Trump’s response to all this is summed up in his infamous response to a reporter’s question in March: “I don’t take responsibility at all.

For the sake of the future of our country, we need to make him face the consequences of his actions and to be held responsible for them. This is necessary not just for a national catharsis, but also to show the next would-be irresponsible leader that we will not tolerate this sort of behavior. This needs to be a teaching moment.

The question really is, how to do this with maximum chance of success and minimum damage to the national fabric.

This may be a catch-22; anything that realistically forces Trump to be held responsible may also be rejected by a large segment of the population. In addition, prosecuting a former president for actions taken as president sets a dangerous precedent that a future polarized country might exploit. Even so, it has to be done.
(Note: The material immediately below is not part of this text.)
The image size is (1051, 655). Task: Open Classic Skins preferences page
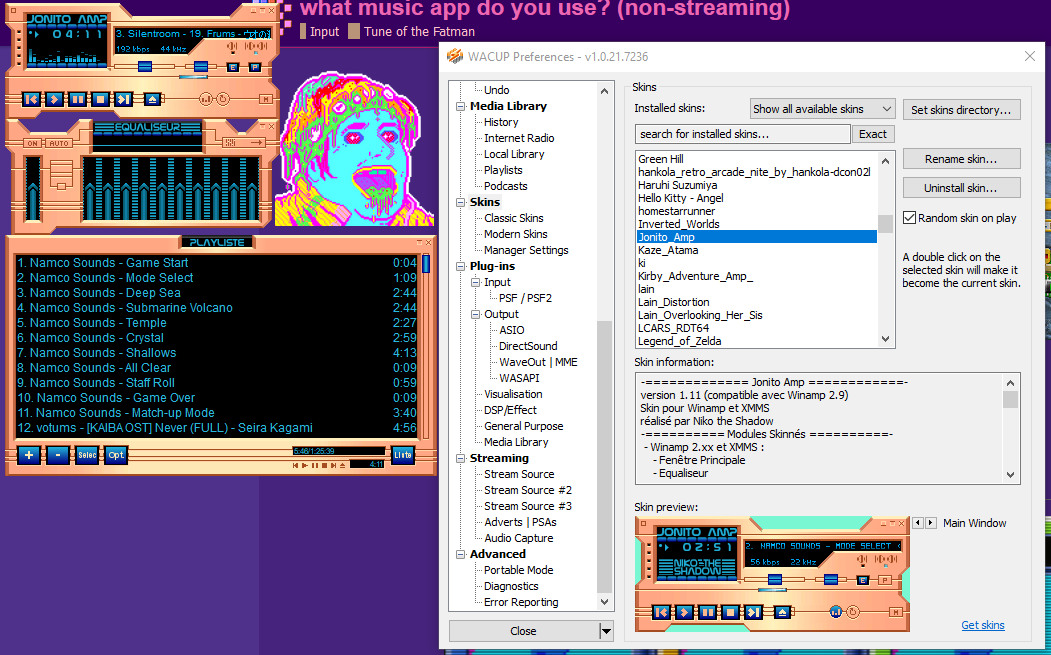click(x=513, y=218)
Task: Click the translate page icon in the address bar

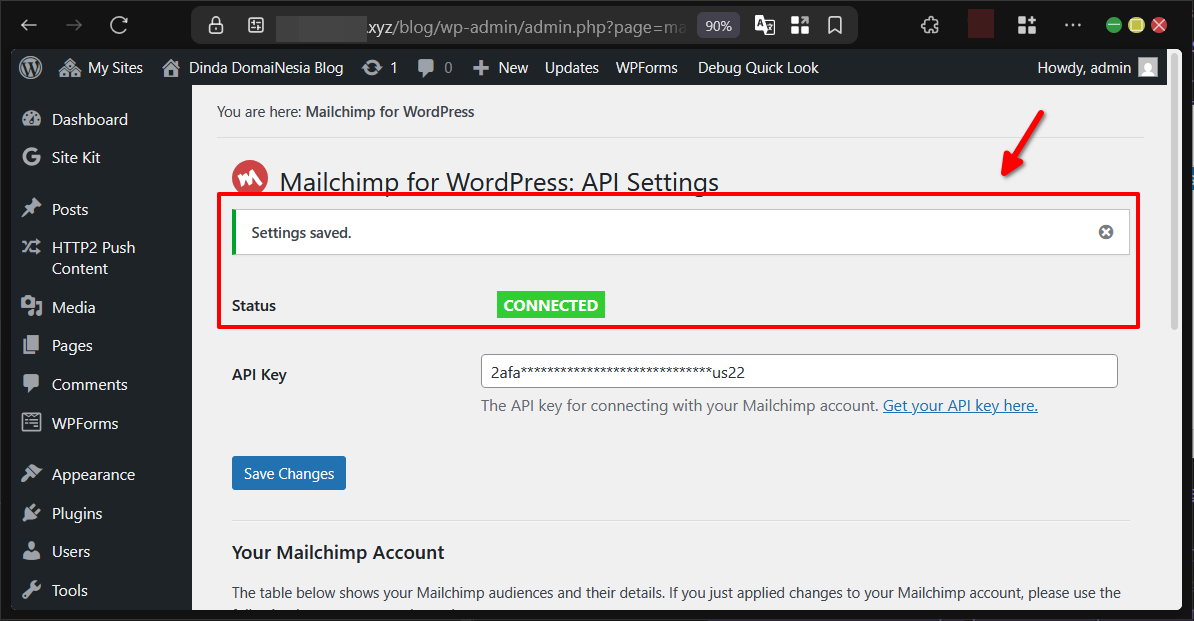Action: pyautogui.click(x=764, y=24)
I suggest a multi-pronged approach:

  • Investigate and, if appropriate, indict and try Trump (and his family) for crimes committed before he became president. This is mostly but not entirely at the state level (money-laundering is a federal offense).
  • Investigate and report crimes committed while Trump was president. Depending on the country’s response and mood, possible actions are impeachment (yes, a former president can be impeached), indictment, wide publication.
  • Publish all inappropriate actions taken by Trump and his cohort in the White House.
  • Investigate and, if appropriate, indict cabinet officials for crimes committed.

(Trump pardons may stymie indictments but not investigations. And pardon removes Fifth Amendment rights, so Congress and prosecutors can force testimony. The newly-depoliticized DOJ will no longer permit witnesses to ignore subpoenas.)

All of this must be done by career professionals with minimum instruction from political appointees. The process must be as open and impersonal as possible. It must be backed with all the evidence.

We must keep saying over and over that this is NOT political harassment (though Trump will claim that). It is Truth and Reconciliation. It is exposure of crimes and destruction and greed. It is a statement of what the country expects and requires of its public servants.

Most important, it must be PUBLIC. And loud. And repeated over and over. This is not a time to
let bygones be bygones.”

The Biden-Harris administration has to keep totally away from this, except to allow access to professional historians, journalists, lawyers. And probably doctors as well. We need to disinfect our country from the stench of Trump, and light is the best disinfectant.

(There’s a good op-ed in today ‘s WaPo by Ruth Marcus: Should Donald Trump be prosecuted? Proceed with caution.)